[Work to do]
• 1. In the forum thread about the share trading program, transcribe the passage that begins at the words "I am not saying" and stops after "people I tell ya.".
• 2. Pick up the forum thread about the share trading program where it stops and continue the discussion.

[Text section]

Get detailed information about the program.
Keep also in mind,  there are  scams around.
Ask for a trial period.
Warranty of the product. 
Money back guarantee.
I'll pass on any new information as available.


----------



## roblawson (2 August 2011)

I too was contacted by ESL and did quite a bit of research trying to justify this type of program as I was very keen to overcome my scepticism.

Check out the attached article, specifically the bit about back testing - it might give you a bit of insight into how the great results from share trading software packages may have been achieved.

I am not saying it won't product good results, it may well do - however it seems it is quite likely the results advertised may have been achieved using back testing.


----------



## Wysiwyg (2 August 2011)

> I am a very new investor and am considering purchasing this program for $9000+ which uses the end of day data together with historical data to identify underpriced securities. You then invest in some of these recommendations and sell when you have made 10%.



If this system was worth $9000 then the creators would trade it themselves and make their fortunes. But no, sell the system instead? Bloody crazy people I tell ya.

See the truth in this ....



> Greetings all--
> 
> Developing trading systems that are profitable is very hard.
> 
> ...


----------



## sammy84 (2 August 2011)

The first four posts in this thread are by first time posters all who joined within a month of each other......


----------



## MichaelThomas (4 August 2011)

I'm actually using them but i only just started so it's too early to give any real insight.

Setup took about half hour and before you can trade you need to organise a trading account. This is free but it can take a few days.

[Dataset content]
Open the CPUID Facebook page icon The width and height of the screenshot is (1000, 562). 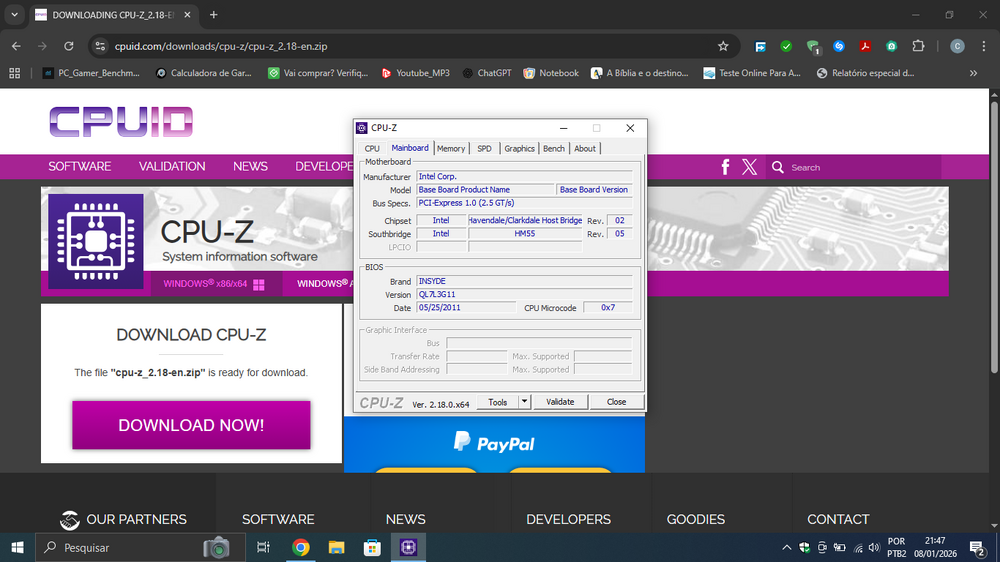pyautogui.click(x=725, y=167)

[Answers to the problems]
• 1.
I am not saying it won't product good results, it may well do - however it seems it is quite likely the results advertised may have been achieved using back testing.


----------



## Wysiwyg (2 August 2011)

> I am a very new investor and am considering purchasing this program for $9000+ which uses the end of day data together with historical data to identify underpriced securities. You then invest in some of these recommendations and sell when you have made 10%.



If this system was worth $9000 then the creators would trade it themselves and make their fortunes. But no, sell the system instead? Bloody crazy people I tell ya.

• 2.
Since i started trading it's been good...i'm still nervous but my sister and her husband have been using them for a few years and they love them so i'm optimistic. Once i have more experience i'll be able to provide a bit more detail, but so far so good.


----------



## stockGURU (4 August 2011)

Anyone who is planning on handing over their hard earned dollars to this company should consider the following:

1. Why are they not licensed? Their website quotes no AFSL number.
2. Why does their domain name have domain privacy? No legitimate company would use domain privacy as it essentially hides their company information so they cannot be traced or identified easily.
3. The price of their service is quoted *nowhere* on their website. Why? Probably because they don't want to scare off prospective cusomers until their sales team has a chance to extract money from them.
4. Their website says "Copyright  © ESL 2007" and yet their domain name was not registered until March 11, 2011. Hmmmmm....
5. What exactly are you investing in? Their website contains no detail, only sales waffle like, "Advanced technology and commitment to personal relationship management means our clients have access to a superior tailor-made trading experience". This is pure sales BS!
6. Their website says, "Our continuing technology investment has been repaid by recognition through industry awards and marketplace response." Huh? What awards? What "marketplace response"? What is "marketplace response" anyway?

IMO, you would have to be a fool to hand over money to this extremely dubious company.

Caveat emptor!


----------



## stockGURU (4 August 2011)

MichaelThomas said:


> Since i started trading it's been good...i'm still nervous but my sister and her husband have been using them for a few years and they love them so i'm optimistic. Once i have more experience i'll be able to provide a bit more detail, but so far so good.




Hi Michael,

You say you sister and her husband have been using them for a few years, but their domain name was registered in March this year. What was their previous domain name?

Also, their company name is mentioned *nowhere* on their website. A bit strange don't you think? For the benefit of all ASF members and visitors can you please ask your sister and her husband the name of the company they handed over their money to and post it in this thread.

Many thanks!


----------



## Site2sitemedia (19 August 2011)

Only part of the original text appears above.